Trust is based on assumption. It can be bolstered with evidence but, just as science can never prove something is true, we can never trust something with absolute certainty. We only know when trust is broken. This is the real insight of security – not the technologies that help us to build trust.
Example 15. One of the big problems with security mechanisms is that they hinder people sometimes from taking part in legitimate activities. They are then frequently turned off out of misunderstanding or annoyance, leaving a system unprotected. It is therefore important to educate the managers of security systems about procedures and practices surrounding a secured system. If there is a way to proceed, it should be by an approved channel; if a pathway is blocked, then it should be for a good reason that is understood by all parties.
11.2 Physical security
For a computer to be secure it must be physically secure. If we can get our hands on a host then we are never more than a screwdriver away from all of its assets. Disks can be removed. Sophisticated users can tap network lines and listen to traffic. The radiation from monitor screens can be captured and recorded, showing an exact image of what a user is looking at on his/her screen. Or one can simply look over the shoulder of a colleague while he or she types a password. The level of physical security one requires depends on the sophistication of the potential intruder, and therefore in the value of the assets which one is protecting.

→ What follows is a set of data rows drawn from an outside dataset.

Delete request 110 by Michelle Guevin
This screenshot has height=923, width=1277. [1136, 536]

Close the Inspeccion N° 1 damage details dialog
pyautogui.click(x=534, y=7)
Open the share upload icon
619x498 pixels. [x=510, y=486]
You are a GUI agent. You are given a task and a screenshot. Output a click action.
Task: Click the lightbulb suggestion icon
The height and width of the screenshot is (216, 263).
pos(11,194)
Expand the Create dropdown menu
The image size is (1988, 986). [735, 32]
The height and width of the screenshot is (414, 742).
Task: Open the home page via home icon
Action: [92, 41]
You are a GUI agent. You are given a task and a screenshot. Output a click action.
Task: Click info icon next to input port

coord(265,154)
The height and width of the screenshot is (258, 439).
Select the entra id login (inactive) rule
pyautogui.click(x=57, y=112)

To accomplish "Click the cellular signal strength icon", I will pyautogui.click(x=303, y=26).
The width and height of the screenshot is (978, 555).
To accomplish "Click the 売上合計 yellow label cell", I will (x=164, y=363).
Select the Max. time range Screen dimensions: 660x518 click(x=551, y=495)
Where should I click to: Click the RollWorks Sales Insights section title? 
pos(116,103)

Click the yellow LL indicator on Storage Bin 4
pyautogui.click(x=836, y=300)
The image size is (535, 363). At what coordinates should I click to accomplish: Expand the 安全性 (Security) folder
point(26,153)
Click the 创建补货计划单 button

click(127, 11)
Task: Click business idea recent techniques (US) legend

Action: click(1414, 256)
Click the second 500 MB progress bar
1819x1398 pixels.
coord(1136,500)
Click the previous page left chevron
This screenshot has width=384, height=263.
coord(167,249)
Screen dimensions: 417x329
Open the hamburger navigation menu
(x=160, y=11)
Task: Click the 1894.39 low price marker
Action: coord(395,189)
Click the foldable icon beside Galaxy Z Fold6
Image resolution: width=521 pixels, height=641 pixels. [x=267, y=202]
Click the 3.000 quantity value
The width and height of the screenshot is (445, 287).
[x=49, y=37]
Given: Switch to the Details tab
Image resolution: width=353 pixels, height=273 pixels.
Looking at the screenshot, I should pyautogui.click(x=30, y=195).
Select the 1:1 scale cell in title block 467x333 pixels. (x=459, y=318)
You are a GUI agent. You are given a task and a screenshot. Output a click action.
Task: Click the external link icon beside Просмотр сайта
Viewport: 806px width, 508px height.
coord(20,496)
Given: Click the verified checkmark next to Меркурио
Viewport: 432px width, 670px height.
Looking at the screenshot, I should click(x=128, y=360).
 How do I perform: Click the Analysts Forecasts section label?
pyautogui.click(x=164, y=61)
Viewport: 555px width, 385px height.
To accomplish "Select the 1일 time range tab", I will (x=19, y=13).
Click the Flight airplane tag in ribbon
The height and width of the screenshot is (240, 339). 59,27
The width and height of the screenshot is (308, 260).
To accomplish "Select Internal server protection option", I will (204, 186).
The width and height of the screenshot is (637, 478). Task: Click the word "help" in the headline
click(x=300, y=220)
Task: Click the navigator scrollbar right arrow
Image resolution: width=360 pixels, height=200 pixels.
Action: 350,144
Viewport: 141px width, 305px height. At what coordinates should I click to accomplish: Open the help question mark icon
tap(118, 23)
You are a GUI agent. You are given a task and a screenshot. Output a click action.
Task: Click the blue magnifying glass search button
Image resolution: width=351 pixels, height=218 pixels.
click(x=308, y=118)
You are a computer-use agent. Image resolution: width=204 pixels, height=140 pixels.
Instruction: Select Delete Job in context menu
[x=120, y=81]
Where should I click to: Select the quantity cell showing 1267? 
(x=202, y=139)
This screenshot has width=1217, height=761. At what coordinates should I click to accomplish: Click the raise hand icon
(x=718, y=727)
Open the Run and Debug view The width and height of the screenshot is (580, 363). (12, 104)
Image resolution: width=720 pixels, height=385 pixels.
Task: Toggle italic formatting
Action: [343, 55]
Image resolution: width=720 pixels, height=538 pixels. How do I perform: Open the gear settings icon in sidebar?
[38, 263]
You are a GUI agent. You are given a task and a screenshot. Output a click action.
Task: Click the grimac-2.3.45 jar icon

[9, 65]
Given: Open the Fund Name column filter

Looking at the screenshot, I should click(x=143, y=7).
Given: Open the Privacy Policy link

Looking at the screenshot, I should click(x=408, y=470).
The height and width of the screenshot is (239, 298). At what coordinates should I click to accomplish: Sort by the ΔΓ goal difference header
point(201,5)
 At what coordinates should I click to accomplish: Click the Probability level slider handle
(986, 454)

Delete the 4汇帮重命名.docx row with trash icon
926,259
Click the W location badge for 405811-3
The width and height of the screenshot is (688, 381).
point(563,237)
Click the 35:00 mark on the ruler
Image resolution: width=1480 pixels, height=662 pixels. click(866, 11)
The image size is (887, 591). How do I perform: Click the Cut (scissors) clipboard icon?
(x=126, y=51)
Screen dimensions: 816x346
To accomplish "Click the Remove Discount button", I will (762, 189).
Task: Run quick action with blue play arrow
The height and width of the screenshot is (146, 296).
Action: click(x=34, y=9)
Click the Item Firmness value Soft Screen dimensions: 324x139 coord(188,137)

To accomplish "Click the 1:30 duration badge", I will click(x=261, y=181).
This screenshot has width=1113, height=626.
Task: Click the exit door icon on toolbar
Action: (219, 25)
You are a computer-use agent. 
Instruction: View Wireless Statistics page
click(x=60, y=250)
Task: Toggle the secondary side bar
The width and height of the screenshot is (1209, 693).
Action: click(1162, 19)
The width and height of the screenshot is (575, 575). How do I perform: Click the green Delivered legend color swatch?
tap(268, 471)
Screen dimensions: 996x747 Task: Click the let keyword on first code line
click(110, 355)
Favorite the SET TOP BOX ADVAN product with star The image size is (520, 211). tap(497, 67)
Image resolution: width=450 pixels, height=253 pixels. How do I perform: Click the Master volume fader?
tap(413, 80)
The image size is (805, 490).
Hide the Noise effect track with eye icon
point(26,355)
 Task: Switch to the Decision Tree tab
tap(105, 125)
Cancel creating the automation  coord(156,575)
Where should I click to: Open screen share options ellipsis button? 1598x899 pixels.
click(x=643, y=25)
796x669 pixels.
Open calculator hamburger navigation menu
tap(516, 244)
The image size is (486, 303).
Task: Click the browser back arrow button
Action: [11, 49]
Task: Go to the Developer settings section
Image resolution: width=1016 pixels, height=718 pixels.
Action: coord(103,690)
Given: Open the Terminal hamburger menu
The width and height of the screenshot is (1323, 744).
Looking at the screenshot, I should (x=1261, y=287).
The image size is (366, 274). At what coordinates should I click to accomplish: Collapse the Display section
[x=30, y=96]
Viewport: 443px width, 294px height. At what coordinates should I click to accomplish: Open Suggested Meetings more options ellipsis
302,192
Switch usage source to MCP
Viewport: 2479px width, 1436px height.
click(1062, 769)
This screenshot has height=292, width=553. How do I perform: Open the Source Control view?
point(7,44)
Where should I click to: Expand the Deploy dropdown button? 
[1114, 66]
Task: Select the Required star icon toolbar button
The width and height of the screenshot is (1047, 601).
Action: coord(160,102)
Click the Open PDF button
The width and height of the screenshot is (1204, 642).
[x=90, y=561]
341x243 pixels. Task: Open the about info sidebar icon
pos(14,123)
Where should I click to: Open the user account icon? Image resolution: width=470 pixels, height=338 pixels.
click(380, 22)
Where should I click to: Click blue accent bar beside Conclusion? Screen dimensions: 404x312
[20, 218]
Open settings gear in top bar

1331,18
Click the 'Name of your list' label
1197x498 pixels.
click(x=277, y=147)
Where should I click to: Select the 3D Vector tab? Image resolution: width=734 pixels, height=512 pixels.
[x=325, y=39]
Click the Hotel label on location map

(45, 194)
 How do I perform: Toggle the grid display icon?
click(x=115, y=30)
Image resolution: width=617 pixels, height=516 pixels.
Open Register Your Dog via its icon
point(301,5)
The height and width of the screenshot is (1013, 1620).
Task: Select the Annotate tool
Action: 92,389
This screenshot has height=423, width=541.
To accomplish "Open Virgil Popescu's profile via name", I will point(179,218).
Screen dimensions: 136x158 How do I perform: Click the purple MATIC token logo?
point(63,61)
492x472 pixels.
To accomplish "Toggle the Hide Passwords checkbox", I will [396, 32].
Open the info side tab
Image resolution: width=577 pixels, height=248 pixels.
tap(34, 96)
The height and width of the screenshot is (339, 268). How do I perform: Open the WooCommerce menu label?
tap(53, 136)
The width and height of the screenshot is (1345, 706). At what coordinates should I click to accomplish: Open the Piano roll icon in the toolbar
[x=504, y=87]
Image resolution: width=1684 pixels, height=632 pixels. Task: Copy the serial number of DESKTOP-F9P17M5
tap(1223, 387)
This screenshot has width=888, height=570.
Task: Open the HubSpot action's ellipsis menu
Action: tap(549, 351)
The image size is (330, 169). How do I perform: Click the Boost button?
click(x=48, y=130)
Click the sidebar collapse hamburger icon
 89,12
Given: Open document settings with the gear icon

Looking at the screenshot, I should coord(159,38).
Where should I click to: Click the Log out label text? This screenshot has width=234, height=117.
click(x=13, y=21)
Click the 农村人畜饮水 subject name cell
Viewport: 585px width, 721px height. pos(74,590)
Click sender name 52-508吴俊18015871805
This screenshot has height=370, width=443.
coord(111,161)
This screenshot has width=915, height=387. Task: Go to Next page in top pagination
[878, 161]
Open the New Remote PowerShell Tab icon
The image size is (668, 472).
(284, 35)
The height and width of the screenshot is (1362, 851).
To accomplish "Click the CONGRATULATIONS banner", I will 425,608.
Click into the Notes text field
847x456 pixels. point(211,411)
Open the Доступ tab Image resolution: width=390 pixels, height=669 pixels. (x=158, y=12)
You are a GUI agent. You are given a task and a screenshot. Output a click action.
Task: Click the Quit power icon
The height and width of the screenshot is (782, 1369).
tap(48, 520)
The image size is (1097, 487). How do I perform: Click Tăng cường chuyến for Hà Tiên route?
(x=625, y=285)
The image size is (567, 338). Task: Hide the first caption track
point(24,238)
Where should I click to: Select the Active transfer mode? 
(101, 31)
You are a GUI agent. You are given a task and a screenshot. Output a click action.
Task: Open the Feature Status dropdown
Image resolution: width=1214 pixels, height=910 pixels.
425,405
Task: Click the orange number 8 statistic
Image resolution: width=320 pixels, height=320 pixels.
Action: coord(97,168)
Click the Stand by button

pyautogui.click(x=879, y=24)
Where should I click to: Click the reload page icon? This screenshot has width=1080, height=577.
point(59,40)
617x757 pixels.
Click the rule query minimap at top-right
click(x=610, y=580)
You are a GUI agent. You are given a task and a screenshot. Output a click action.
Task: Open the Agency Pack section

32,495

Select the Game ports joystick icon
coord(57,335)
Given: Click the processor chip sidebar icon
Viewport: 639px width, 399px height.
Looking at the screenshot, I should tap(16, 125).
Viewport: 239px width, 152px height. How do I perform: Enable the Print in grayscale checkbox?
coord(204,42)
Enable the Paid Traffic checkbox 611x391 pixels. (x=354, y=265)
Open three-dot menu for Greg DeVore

Cleaning staff frequently dust monitors and keyboards, switch off monitors and computers by accident and even pull plugs on computers to plug in their machinery. If a computer serves a valuable purpose, or is vulnerable to accidental input, it is not only attackers we have to protect against. Cleaning staff have keys to the building, so locking an office door will not help here.
Assuming that hosts are physically secure, we still have to deal with the issues of software security which is a much more difficult topic. Software security is about access control and software reliability. No single tool can make computer systems secure. Major blunders have been made out of the belief that a single product (e.g. a ‘firewall’) would solve the security problem. The bottom line is that there is no such thing as a secure operating system. What is required is a persistent mixture of vigilance and adaptability.